Tujuan yang Raga tuju sebetulnya adalah es podeng, tidak ada di deretan kios itu, melainkan hanya disebuah gerobak di dekat restoran mie sederhana. Hening hanya menurut. Sejujurnya ia sudah menolak ajakan Raga saat di rumah, tapi pria itu seakan menulikan pendengaran dan menggeret Hening sampai ke tempat ini.

Terlalu cepat bagi Hening untuk bertemu kembali dengan Raga.

"Duduk sini, berdiri begitu terus apa tidak pegal?" tanya Raga kepada Hening yang masih berdiri tegap. Pria itu sendiri sudah duduk di bangku kayu tepat di sebelah gerobak es podeng setelah memesan dua gelas es dengan isi yang komplit kepada sang penjual.

Gadis itu dengan perlahan duduk di samping Raga. "Aku kepikiran Enzi, abis ini pulang ya?" ajak Hening, memberikan sebuah alasan.

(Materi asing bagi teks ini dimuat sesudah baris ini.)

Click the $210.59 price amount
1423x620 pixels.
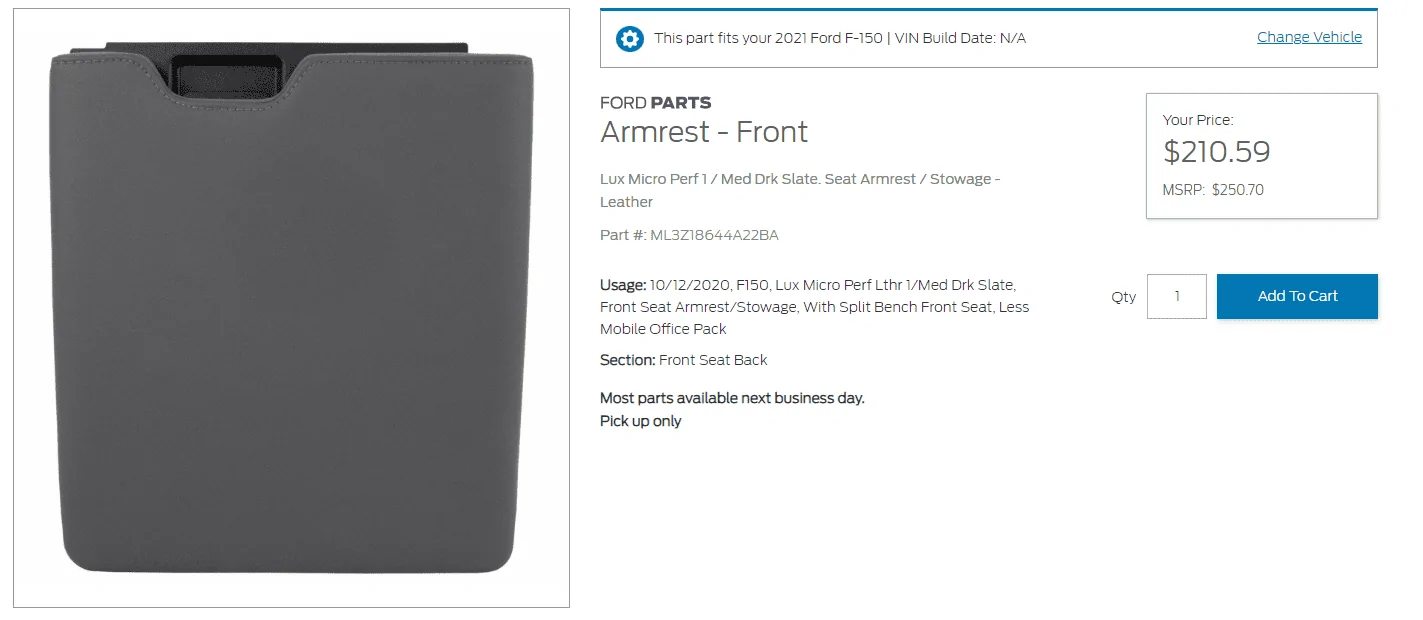click(x=1216, y=152)
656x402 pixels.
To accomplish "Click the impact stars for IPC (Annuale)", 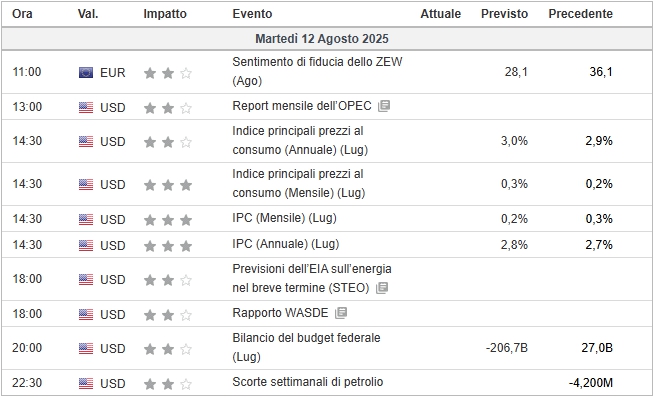I will 168,246.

"Enzi sudah bersama Aden, nggak perlu khawatir," tanggap Raga sambil sesekali menyipitkan matanya kala sinar matahari memantulkan cahaya.

Gerakan patah-patah kepalanya saat menoleh ke arah Raga memberi fakta bahwa Hening masih merasa sedikit canggung. Tendasnya sedikit menengadah setelah sepenuhnya menatap pria jangkung yang kini bersikap seperti sediakala. Sepertinya di sini hanya Hening yang merasa aneh terhadap perasaannya.

Gadis itu tidak tahu, jika Raga sedang mati-matian bersikap tenang saat berada di samping Hening. Dia cukup lihai mengendalikan emosi, entah harus berbangga diri atau tidak. "Gimana kabarmu, Ning?" tanya Raga seraya menoleh, sesungguhnya ia sudah kehabisan bahan obrolan. Sepanjang perjalanan tadi Hening hanya merespon dengan senyuman kecil atau tanggapan pendek.

Hening yang ditanyai pun mengkerutkan kening sambil menahan tawa yang hendak keluar, ekspresinya jadi lucu sekali. "Baru juga berapa jam nggak ketemu, Mas. Baru kemarin lho."

Raga yang disindir pun jadi terkekeh pelan. Kedutan senyuman pada bibir Hening membuatnya sadar jika pertanyaannya itu terdengar kurang pas. "Baru kali ini saya kehabisan kata-kata karena kamu."

"Memangnya aku kenapa deh?" Kekehan Raga menular, Hening geli sendiri jadinya. "Lagian aku nggak mau pergi malah dipaksa."

"Kalau besok saya ajak ke gedung kesenian milik almarhum ibu, kamu mau?" Raga cukup berharap mendapat persetujuan dari sang gadis.